While, leading the British entries are Chris Thompson, Dewi Griffiths and Tsegai Tewelde.
In the women’s elite race, Olympic and World champion Vivian Cheruiyot will return to Tyneside to defend her title.
The four-time Olympic and five-time World Championship medallist will face stiff opposition with marathon world record holder Mary Keitany and Kenyan compatriot Betsy Saina also in contention.
Among the British women in the elite race are Aly Dixon, Gemma Steel and Katrina Wootton.
Dixon competed in the marathon at this year’s World Championships, finishing 18th, while Steel was second in the 2015 Great North Run. Wootton’s 2017 highlight so far was a third place at the Great Manchester Run.
Brendan Foster, the founder of the Great North Run, is to be the official race starter.
Brendan, who recently retired from his commentary duties with the BBC said, “It will fulfil a long standing ambition to see the start of the Great North Run and wish everyone all the best.”
As ever, the Great North Run will be stacked with celebrity runners from the screen and stage, with TV presenter Davina McCall taking on the iconic half marathon for the first time.
Fitness blogger and endurance runner Susie Chan will participate, as will Olympians Gail Emms and Katharine Merry, with Katharine running as one of the Duracell Pacers.

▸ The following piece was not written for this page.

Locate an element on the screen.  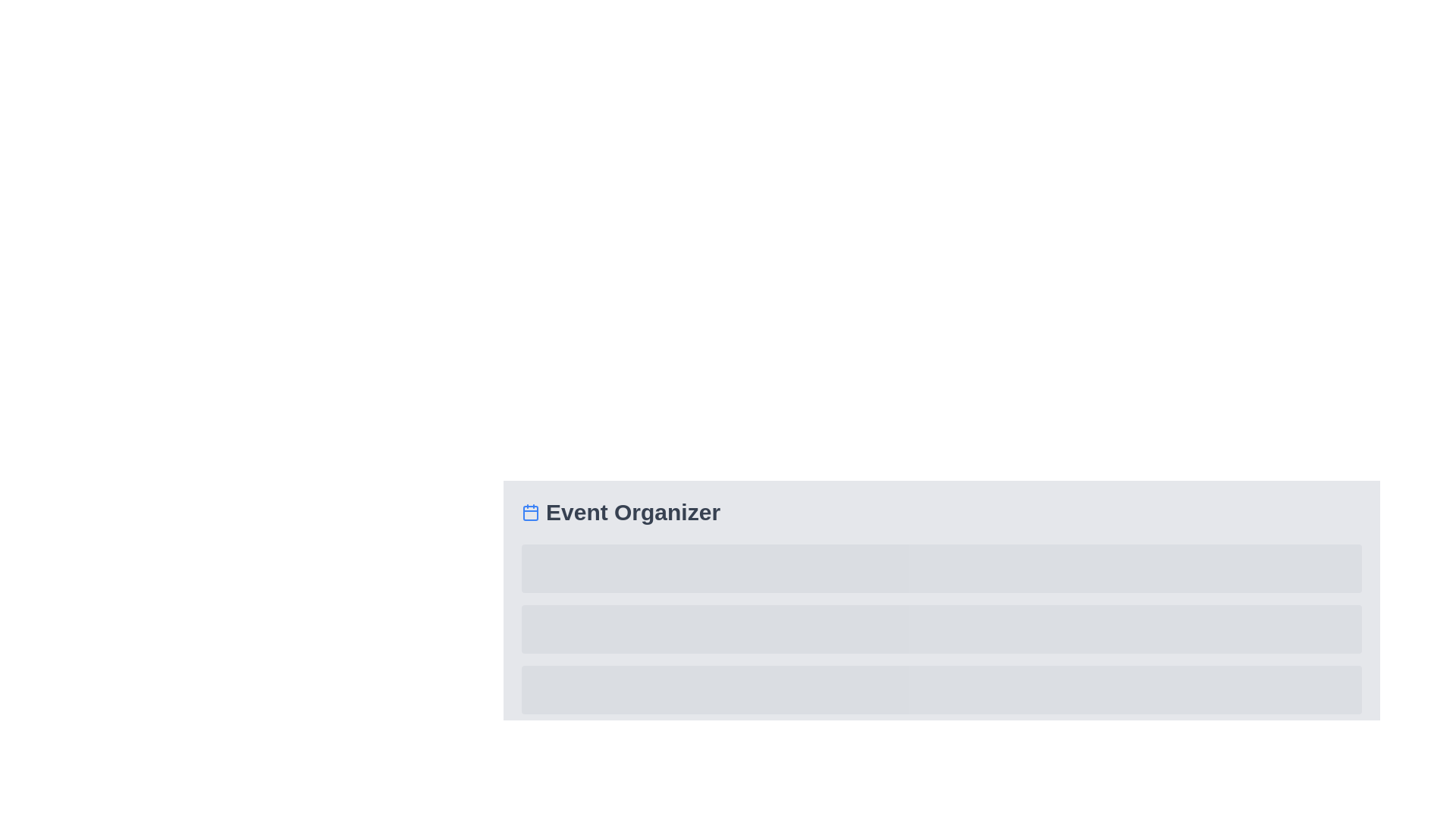
the third Placeholder element, which is styled to indicate content loading, positioned below two similar rectangular components is located at coordinates (941, 690).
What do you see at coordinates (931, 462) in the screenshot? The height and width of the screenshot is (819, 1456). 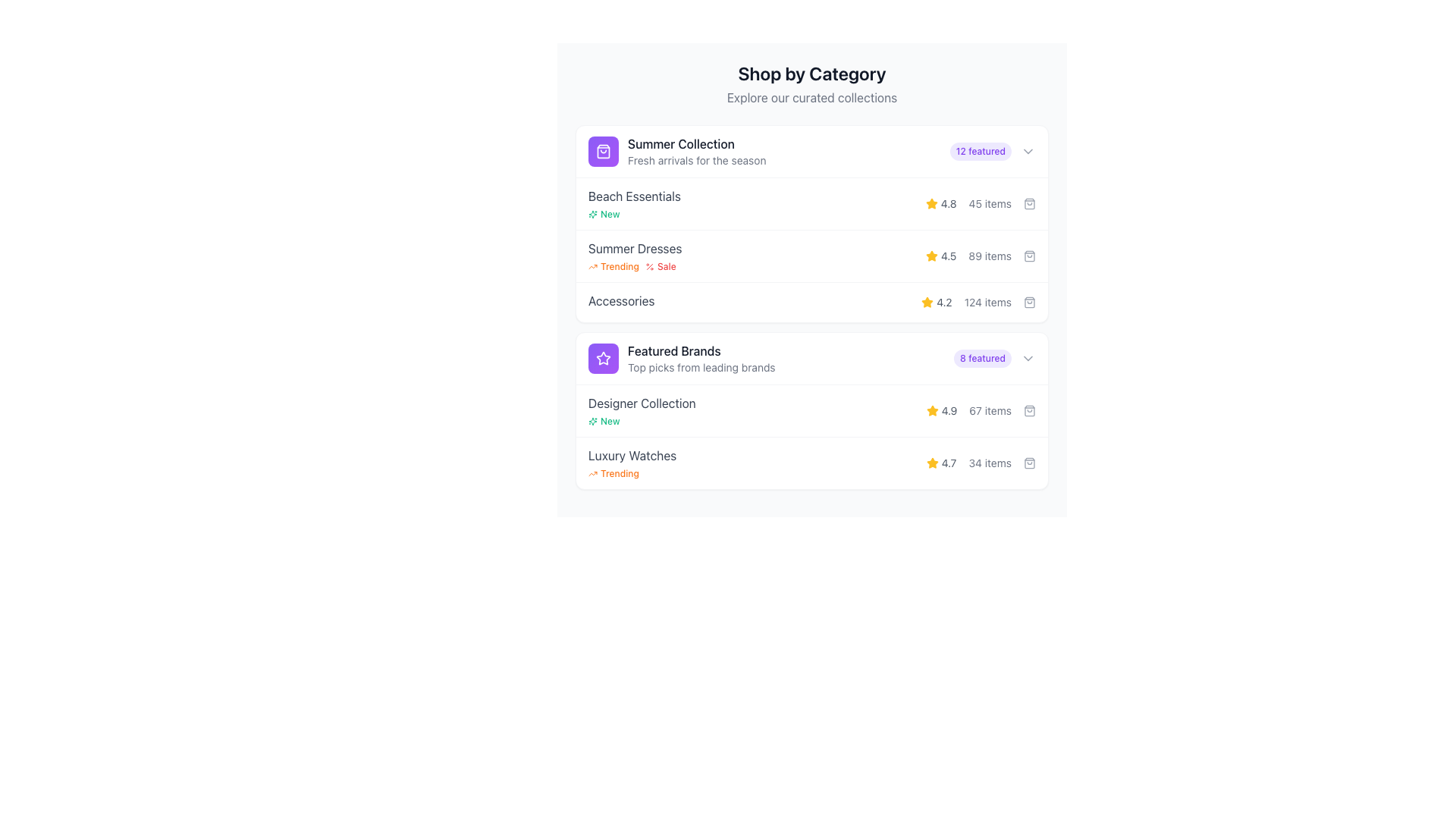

On Sunday, more than 20,000 entrants will be raising money for their chosen charity, a record amount in the Simplyhealth Great North Run. Last year, an estimated £26million was raised for good causes from the event.
The Great North Run will be broadcast on BBC One from 9.30am until 1.30pm, with highlights on BBC Two at 6pm.
10:10 – Elite wheelchair race, 10:15 – Elite women and 10:40 – Elite men and masses start.